Design Decisions
NumPy vs PyTorch Tensors
PyMomentum mixes NumPy arrays and PyTorch tensors throughout the codebase. This explains the reasoning and current status.
Why the Mixed Approach?
Old Reason (Historical):
- Auto-conversion from Eigen types to NumPy arrays works natively in pybind11
- Can use Python buffer interface to wrap data without copies
- PyTorch tensors are "more painful to work with" in pybind11
- Used PyTorch only where differentiability was needed
Internal Convention:
- PyTorch tensor = differentiable operation
- NumPy array = non-differentiable operation
New Reason (Current): The dependence on aten makes building Python code that uses torch.Tensor somewhat challenging compared to code that uses the basic buffer interface:
- Blocking pymomentum usage in downstream projects
- Preventing demonstration projects
- Causing various compatibility problems
Current State
The codebase is mixed which can be confusing because we're between approaches. Discussions are happening around:
- Stripping all PyTorch from
pymomentum.geometry
- Isolating differentiability (and hence PyTorch dependencies) in specific libraries, such as
diff_solver
- Using
GPU_character
for ML workloads instead
Examples:
solver2
uses NumPy arrays (not differentiable, PyTorch-independent)- Batching support being removed from non-ML contexts (like rendering)
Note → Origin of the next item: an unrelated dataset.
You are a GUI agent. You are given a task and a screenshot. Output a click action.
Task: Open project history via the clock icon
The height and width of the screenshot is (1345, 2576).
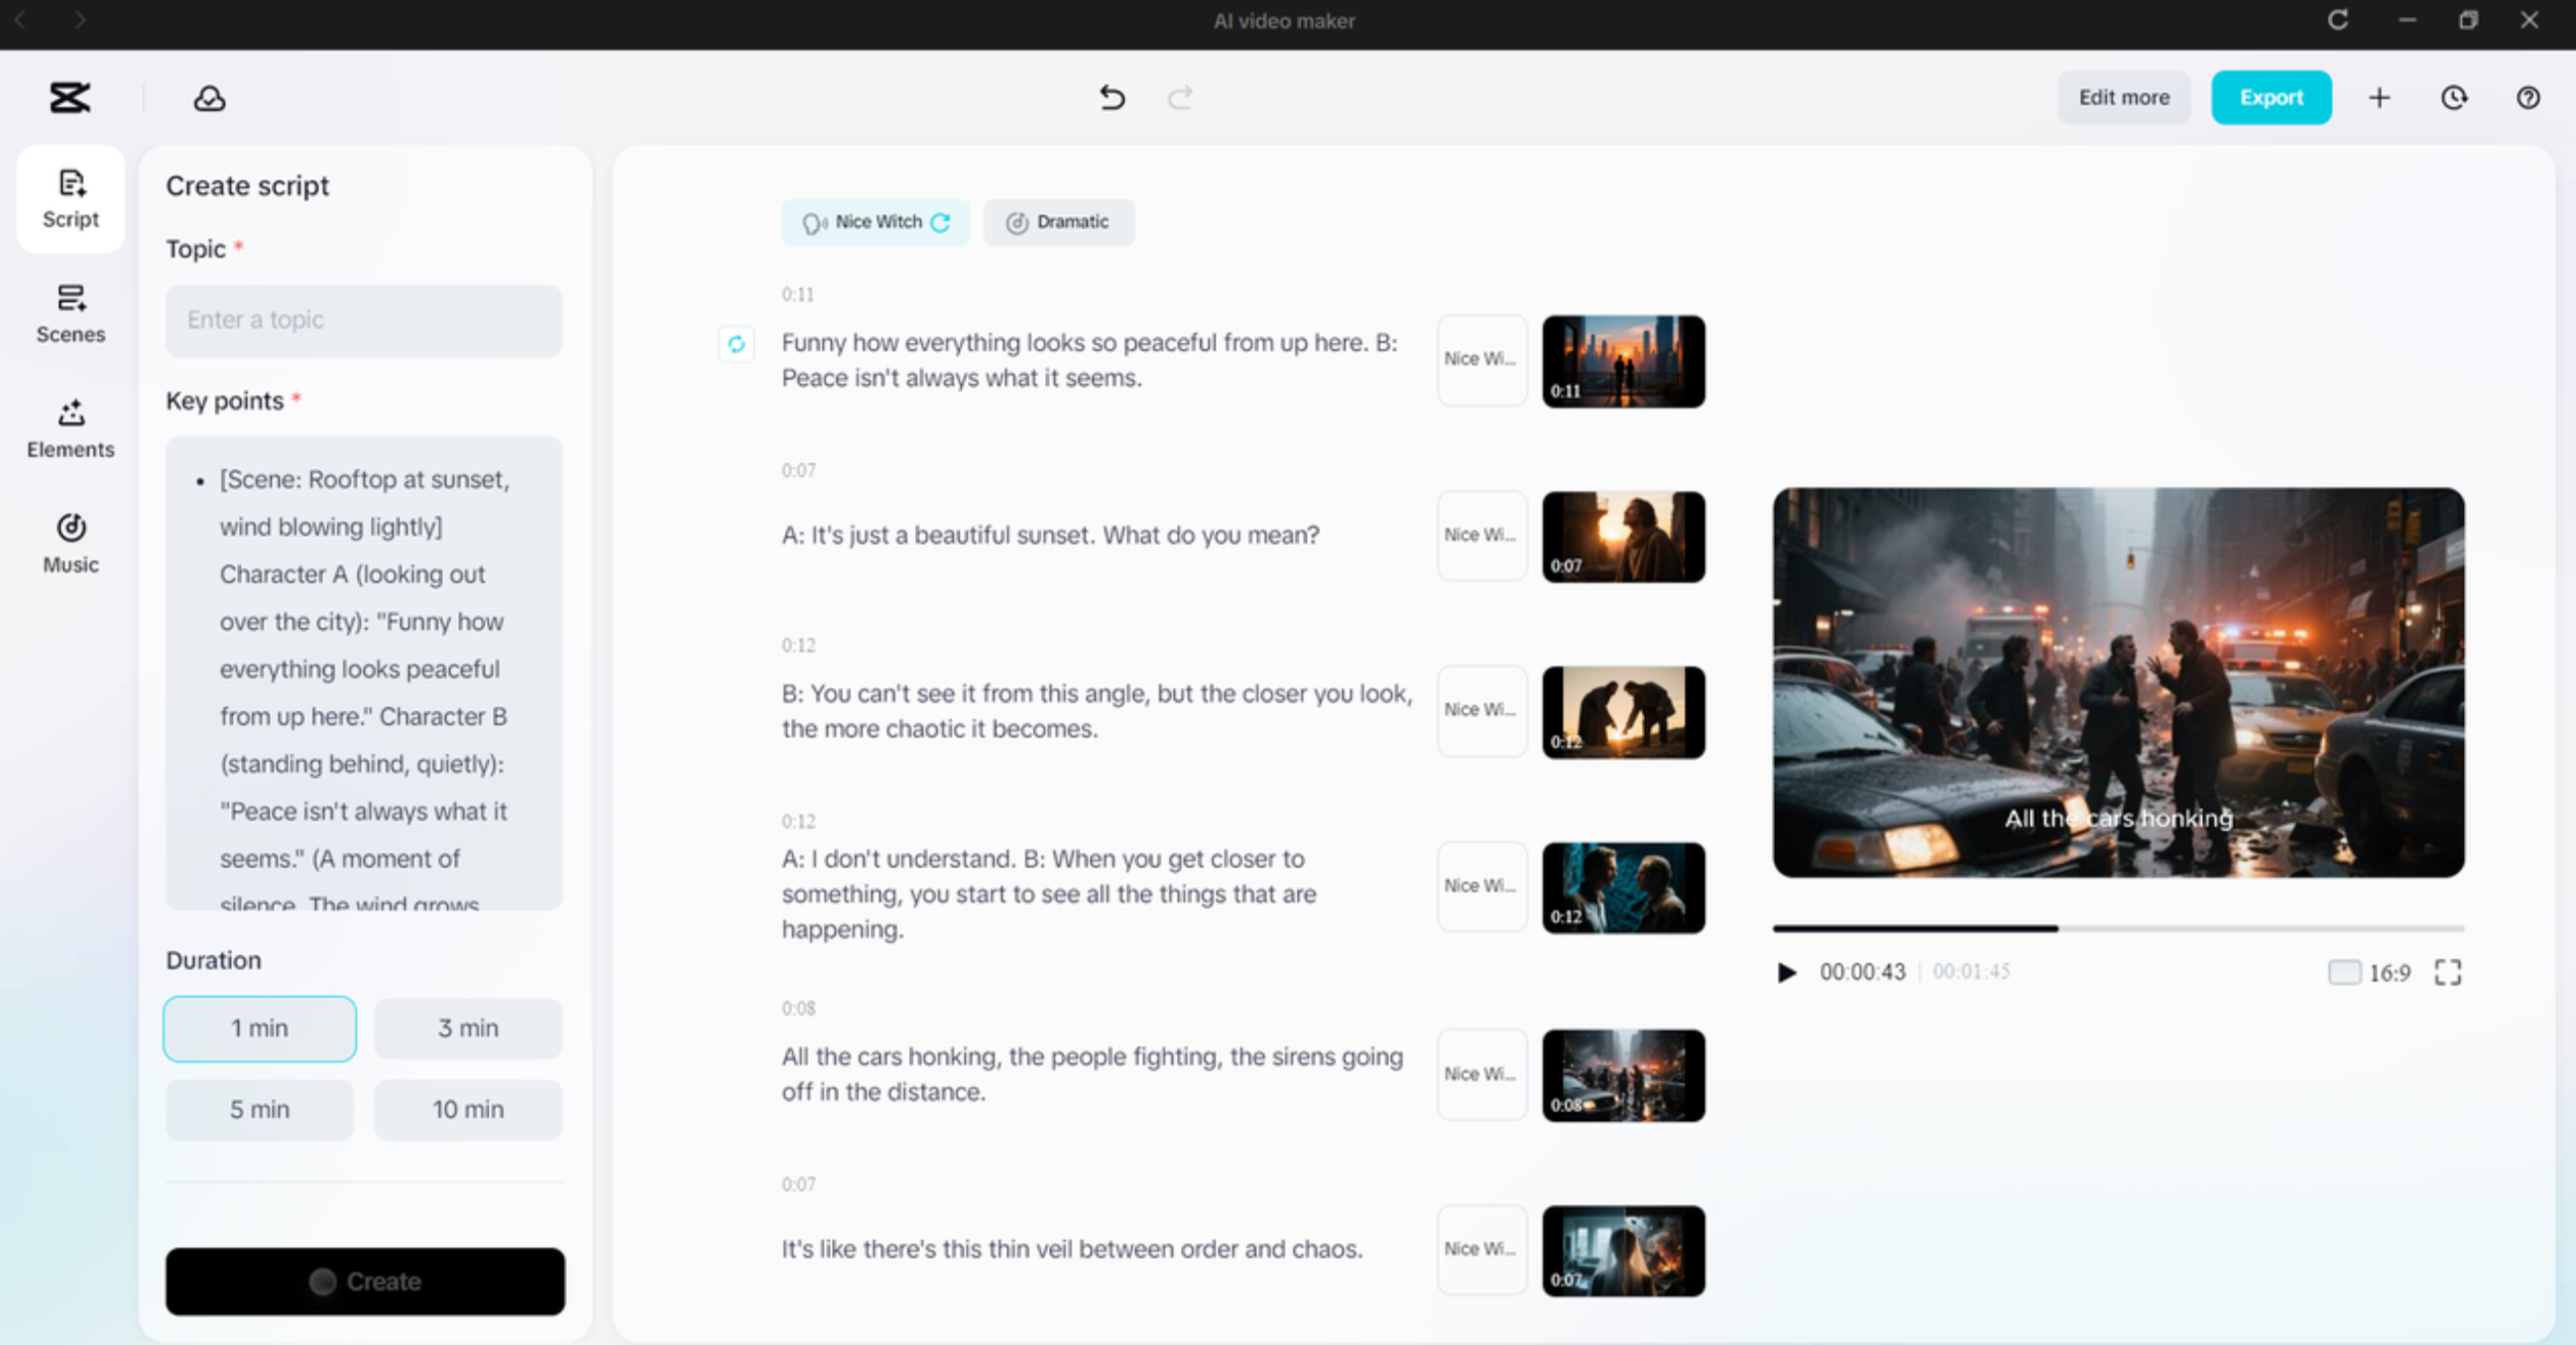pyautogui.click(x=2454, y=97)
- Rendering code will strip batch support for open sourcing
PyTorch advantages being lost:
- Extra tensor manipulation functionality
- Batching/unbatching support
- But interfaces become more confusing for non-ML use
Future Directions
Potential approach: If you need batching + differentiability + GPU support, use GPU_character
instead of pymomentum. This would let us:
- Strip enormous amounts of code from pymomentum
- Fix build system issues
- Simplify interfaces
(Obviously could only happen after open sourcing GPU_character
)
Current recommendation: Accept manual conversions between NumPy/PyTorch until the architecture stabilizes.